So far, we have seen two different types of bullish continuation but Cup With Handle is again very different and boasts unique features. Firstly, it will rally to a new high before then seeing a significant decline of sometimes up to 50% over numerous weeks. After this, a second rally will bring it just below the previous high level before another decrease (this time up to 20%) over a short time period brings it down once more. Finally, a fresh rally will bring new highs on strong volume.
In this scenario, the eventual breakout section is considered to be the ‘handle’ with the ‘cup’ providing the main bulk of the diagram. By adding these two together, you will soon see the technical target for a cup with handle pattern.
After a powerful stock advance is seen, the cup with handle is normally the corrective action that takes place. Normally, for up to four months a stock can have a powerful move but it will always go through the market correction process. In essence, the stock will sell off for around one-third off the previous high point. In terms of duration, eight to twelve weeks is considered correct but this can change with the condition of the market.
When we see the second high, people who bought the stock at the first high will be under pressure to sell and this will affect the stock price in itself. For around one to three weeks, the price will drift sideways and lean towards decreasing.
In relation to the previous high point, the handle will normally finish around 5% below. If it finishes any lower than this, it will be considered ‘defective’ and there will be a much higher risk of failure. When buying stock, you should try and aim to purchase just as it reaches the new high points right at the top of the handle.
Much like the previous two examples, there are some key techniques and phrases that need to be explained so we have them below. Firstly though, it is important to note that for the new rally to succeed, price action must be supported by volume. According to the O’Neil approach, the breakout volume has to increase 50% above 50-day volume before then reaching the new high. With this in mind, it will look for candidates that participate more on up days than down days. In addition to this, volume action within the cup is also filtered by the definition.

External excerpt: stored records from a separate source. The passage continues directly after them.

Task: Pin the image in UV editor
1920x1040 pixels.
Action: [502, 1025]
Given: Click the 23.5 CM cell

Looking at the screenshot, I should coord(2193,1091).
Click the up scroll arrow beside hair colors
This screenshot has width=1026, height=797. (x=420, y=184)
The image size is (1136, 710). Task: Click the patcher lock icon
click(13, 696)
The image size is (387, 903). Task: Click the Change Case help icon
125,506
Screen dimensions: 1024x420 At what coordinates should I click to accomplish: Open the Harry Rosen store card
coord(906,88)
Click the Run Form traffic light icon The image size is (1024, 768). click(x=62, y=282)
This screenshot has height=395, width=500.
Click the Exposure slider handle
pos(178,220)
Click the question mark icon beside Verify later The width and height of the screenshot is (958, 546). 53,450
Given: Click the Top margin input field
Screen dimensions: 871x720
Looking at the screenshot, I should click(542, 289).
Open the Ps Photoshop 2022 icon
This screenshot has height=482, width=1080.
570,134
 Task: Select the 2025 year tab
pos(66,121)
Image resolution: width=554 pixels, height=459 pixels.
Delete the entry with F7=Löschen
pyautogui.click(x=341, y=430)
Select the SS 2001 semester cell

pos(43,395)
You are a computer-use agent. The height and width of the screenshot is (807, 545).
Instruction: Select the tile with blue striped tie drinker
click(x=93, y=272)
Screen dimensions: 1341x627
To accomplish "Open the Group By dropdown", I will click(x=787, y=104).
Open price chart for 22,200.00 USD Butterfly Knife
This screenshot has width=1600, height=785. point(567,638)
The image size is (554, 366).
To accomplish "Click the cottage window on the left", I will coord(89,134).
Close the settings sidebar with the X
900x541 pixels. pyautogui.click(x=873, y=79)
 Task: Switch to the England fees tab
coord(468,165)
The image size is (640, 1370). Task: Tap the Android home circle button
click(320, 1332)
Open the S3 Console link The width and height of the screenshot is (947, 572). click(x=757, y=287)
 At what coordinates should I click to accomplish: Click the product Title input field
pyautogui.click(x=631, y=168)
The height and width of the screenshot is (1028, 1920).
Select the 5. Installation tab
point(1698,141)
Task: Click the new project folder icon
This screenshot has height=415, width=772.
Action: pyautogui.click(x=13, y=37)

Cup - Much like the shape of a bowl, the cup should be of a ‘U’ shape. If the shape represents more of a ‘V’, the movements are considered too sharp. With slower and softer movements, a ‘U’ shape presents a consolidation pattern with the support coming from the base of the shape. Although this isn't always the case, a perfect cup would have equal lengths on both sides.
Trend - If possible, the trend should have existed previously and have a life of more than a month. If these key requirements are met, it will qualify as a continuation pattern. However, the likelihood of the patten marking a continuation will decrease the more mature the trend becomes. Furthermore, maturity will also decrease the upside potential.
Handle - Normally, the pullback seen after the high forms on the right side of the cup will form the handle. Whilst sometimes it can be a short pullback, other times it can resemble a pennant or flag. Before the big breakout, this handle represents the last pullback. If you wanted to judge the formation, it will be more bullish the smaller the retracement.
Cup Depth - Ultimately, the markets can change the depth of the cup but it shouldn’t retrace over 1/3. In extreme circumstances, it is possible to see a retracement of 2/3 but this is rare and is explained by Dow Theory.
Volume - Above the handle’s resistance on the breakout, you should see a significant increase in the amount of volume.
Duration - Overall, the cup and handle take different amounts of time to form. Although the handle can be complete within four weeks, the cup can take anywhere up to six months.
Target - By measuring the distance between the bottom of the cup and the right peak, the advance after breakout can be predicted.